→ Text excerpt:

--

Today is not one of those days, it hasn’t been one of those days for a while now, and in the absence of anyone else to tell me the thing is due so I better get it done I have found reason after reason after reason not to get it done.
When the delta variant started to ruin everyone’s plans and it became a meme, I drafted three different times an essay about the importance of staying grounded in the present during moments of fear and uncertainty. “this issue of the newsletter is a grounding exercise,” I called it. But when I tried to make those three efforts into one coherent essay, something with flow, something beautiful, I could not. So there it sits.
I have written an almost complete essay entitled “This snail does not give a fuck about your OKRs” and it is clever but also did not feel good enough or complete enough to send out.
I have part of a draft of an essay about what’s wrong with your company’s culture and values statements but it is also not done.
I started something about making difficult choices, about the importance of making difficult choices so as to keep moving forward, about the illusion that we all labor under that we are faced with so many difficult choices in the business context when in fact compared to the rest of our lives the question of which feature to prioritize over others in whatever product we are making in our work is almost laughably insignificant. Not done.
Something about motherhood during the pandemic. Something about the increasing disaffection of the workforce and what that might mean for tech hiring these days. An essay for which I only have the title written down, and the title is “I’m the asshole”, and it’s something about those tantalizingly terrible AITA threads that start out on reddit and migrate to twitter where I have muted AITA because I can’t stand to read them because someone is always so obviously the asshole in them and more often in real life everyone is being the asshole at least some of the time. None of it done.

--

→ The data:

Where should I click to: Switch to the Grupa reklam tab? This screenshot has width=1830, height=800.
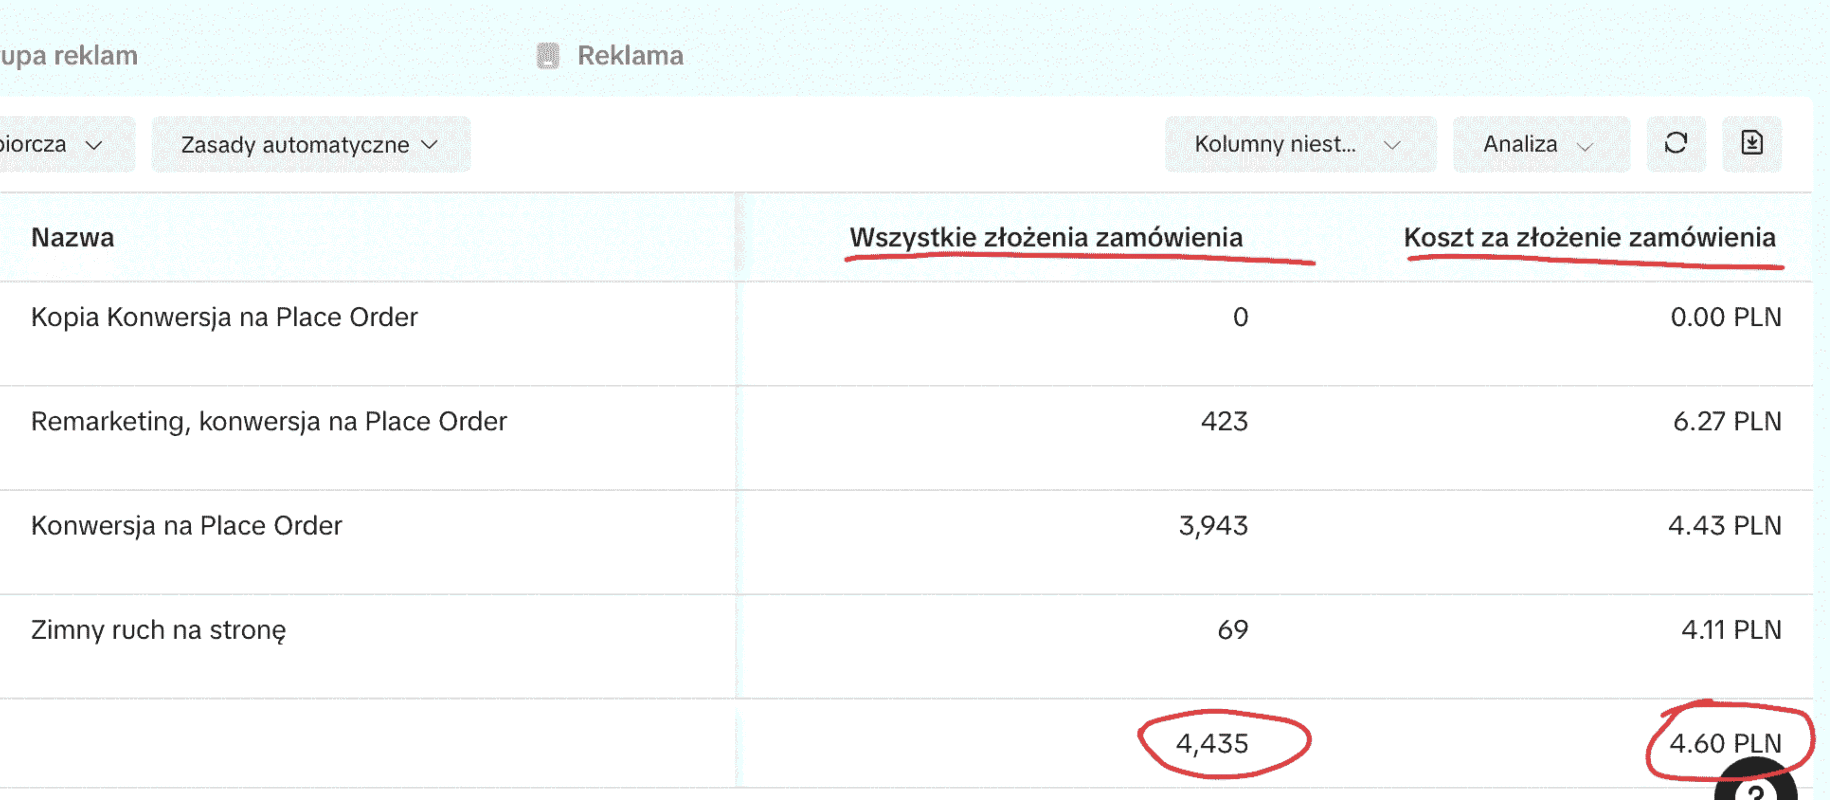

--

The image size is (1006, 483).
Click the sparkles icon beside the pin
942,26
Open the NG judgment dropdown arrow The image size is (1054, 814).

--

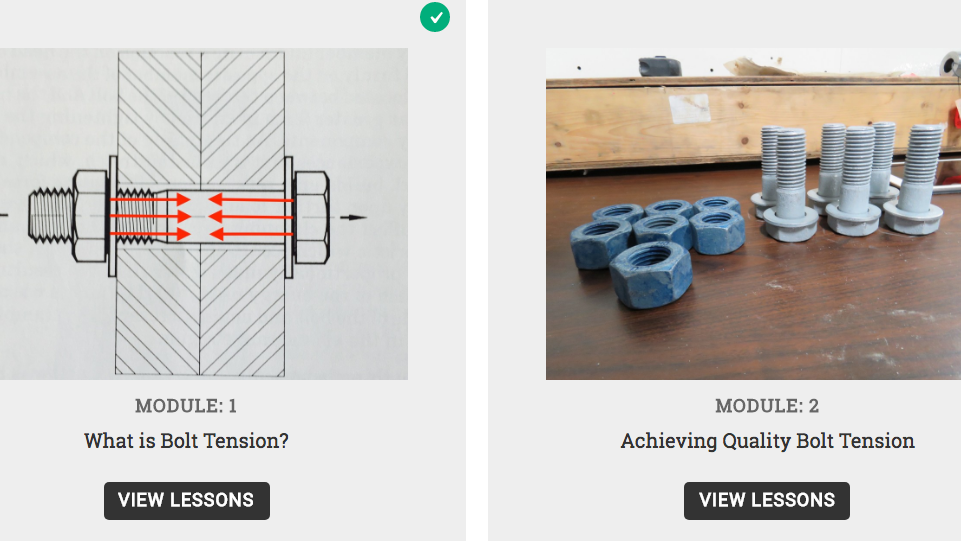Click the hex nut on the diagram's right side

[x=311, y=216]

--

→ Things to do:
**a.** According to the excerpt about unfinished essays, how many times did the writer draft the essay on staying grounded in the present?
**b.** Reproduce from the excerpt about unfinished essays the part that opens with the words containing "I have written" and closes with "also not done.".
**c.** Carry on the excerpt about unfinished essays from the point where it stops.

→ Task-by-task answers:
**a.** Three times.

**b.**
I have written an almost complete essay entitled “This snail does not give a fuck about your OKRs” and it is clever but also did not feel good enough or complete enough to send out.
I have part of a draft of an essay about what’s wrong with your company’s culture and values statements but it is also not done.

**c.**
Lots of ideas, and a total although I’m sure temporary loss of capacity for follow-through. In the absence of anyone else’s deadlines and a clear commitment to you, my readers, to publish something on a regular schedule, and on the downslope of the wave of hypomanic creative energy that generated all those ideas and that was, for a few weeks there, taking some of them somehow miraculously to completion, now on the side of the mountain that is slippery and shady and full of self-doubt — gridlock.
Okay then, so I acknowledge you, gridlock. I do not want to produce shitty work, incomplete work, work in which the thinking is muddled and the imagery strained and the flow choppy and the words uninspired.
Every single one of my creative and professional goals in this moment feels utterly unattainable and, indeed, insane.
Well, okay, woman, so what else is new? You are stuck and you don’t believe in yourself, and you have been here before, so what do you do?
You lower your standards. Oh, it’s not a whole essay? Who said you needed to produce a 3000 word essay every week, complete with a reference to a current event, a nugget of management advice, and a relevant Taylor Swift quote? Why not sometimes just some interesting links and two or three bon mots? Why not five half-thoughts and an irrelevant Taylor Swift lyric? What about something messy, like wet sourdough? What about something brief, like “I dropped my older child off at college last week and I have so many feelings from that that I would like to just sit with and honor rather than struggling to combine three different starts at an essay about grounding exercises, so see you next week.” What about a commitment to ship something, anything, every Tuesday?
Fucking iterate, bitch, you already know how to do this, you have done it all your life, you have tried and you keep trying at the things you think matter.
Here then, some pithy advice you could certainly apply to engineering management if you choose: if something is not working, you’re not managing to do a thing that you think you should do, first ask if you really should be trying to do it, because some things are too hard to do because you don’t care about them enough.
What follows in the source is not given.